The Hurt Locker

Bizarrely, The Hurt Locker has never been screened here in the United Kingdom. Typically though, this is the film that went on to dominate every awards show (apart from the Golden Globes, but no one really cares about them anyway), and most importantly it won 6 awards at The Oscars. But at home, no one has actually seen the film, which led us all to doubt the credentials of the film itself, considering the huge success that was AVATAR worldwide, but for a film that was pretty much only shown in America to blow it out of the water.
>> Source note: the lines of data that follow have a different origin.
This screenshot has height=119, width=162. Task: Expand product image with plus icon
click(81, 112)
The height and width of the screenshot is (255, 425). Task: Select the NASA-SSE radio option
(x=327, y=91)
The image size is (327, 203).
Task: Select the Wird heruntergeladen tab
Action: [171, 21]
Finally, I sat down, paid the fee charged by Sky Box Office, and sat down, ready to answer the question that’s been on so many people’s lips. What’s all the fuss about?

The opening scene is enough to answer that question. The immediate stark realisation of the wasteland that is Baghdad, Iraq, of the unimaginable living quarters that the Iraq people have to live in day in day out, of the strange fact that the locals watch the Army go about their work from the safety of their apartment, if you can call them that, windows. The opening scene makes you completely forget that you’re even watching a film, the shaky camera that’s at work puts you right in the thick of the action, almost as if you’re there with them, watching the terrifying incidents unfold before your very eyes.
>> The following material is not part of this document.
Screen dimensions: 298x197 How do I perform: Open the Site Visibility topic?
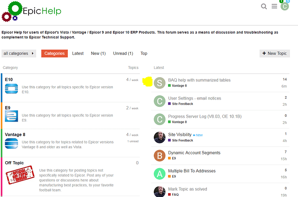[x=180, y=134]
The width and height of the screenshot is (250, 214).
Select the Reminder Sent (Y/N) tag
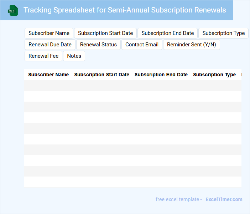pyautogui.click(x=191, y=45)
The story itself is easy enough. Simply, it follows the US Army’s Bomb Disposal Squad as it answers its calls out to the open wasteland. That’s it. But that’s not the point of the film, Kathryn Bigelow (director) set out to make a point, that a film needn’t have a huge, complicated plot (unlike AVATAR) in order to be good. As long as it’s interesting, it’ll do. Now some of you may turn a blind eye because of the lack of storyline, but once you’re in, you don’t want to look away. Every scene as an unparralelled level of intensity, caused by the impending doom that surrounds Iraq, the occasional jet heard screaming over head causing a brief panic that that jet plane could be a missile. Every pile of rubble passed by the soldiers could contain a monstrous size of explosives.

As the film passes, you realise that this is as close to reality as any film is ever going to get. The use of real-life soldiers, the naturalistic, almost improvised dialogue. And don’t even get me started on the explosions. I’ve never seen better explosions on-screen, and the stop-motion camera adds a realism to the opening scene, and is only used once more in the whole film. The stunning stop-motion moments are the defining images of the film, particularly at the beginning. But then, you’ve got all these special effects and it’s all very well, but interestingly enough, the best scene in the film is stripped down totally, focusing primarily on two men and a Sniper Rifle. The scene lasts 15 minutes. No sound effects besides maybe four gun shots. It’s pure cinematic genius.

We Brits may feel a sense of dubiousness when it comes to seeing this film, as it may be a very pro-American, all guns blazing gung-ho War film. Pay no attention to this whatsoever. When it comes to War films, everyone will talk about the Saving Private Ryan’s, or the Apocalypse Now’s or the Black Hawk Down’s. The first film that will come to mind when talking about War films is The Hurt Locker.

What’s all the fuss about? The fuss is about an absolutely incredible film that you should catch while you can, one of the great war films of our time and though it won all those awards, it will never get the recognition it deserves, from us here in the UK, anyway.

10/10. I can’t find a single fault in it. Not one fault at all.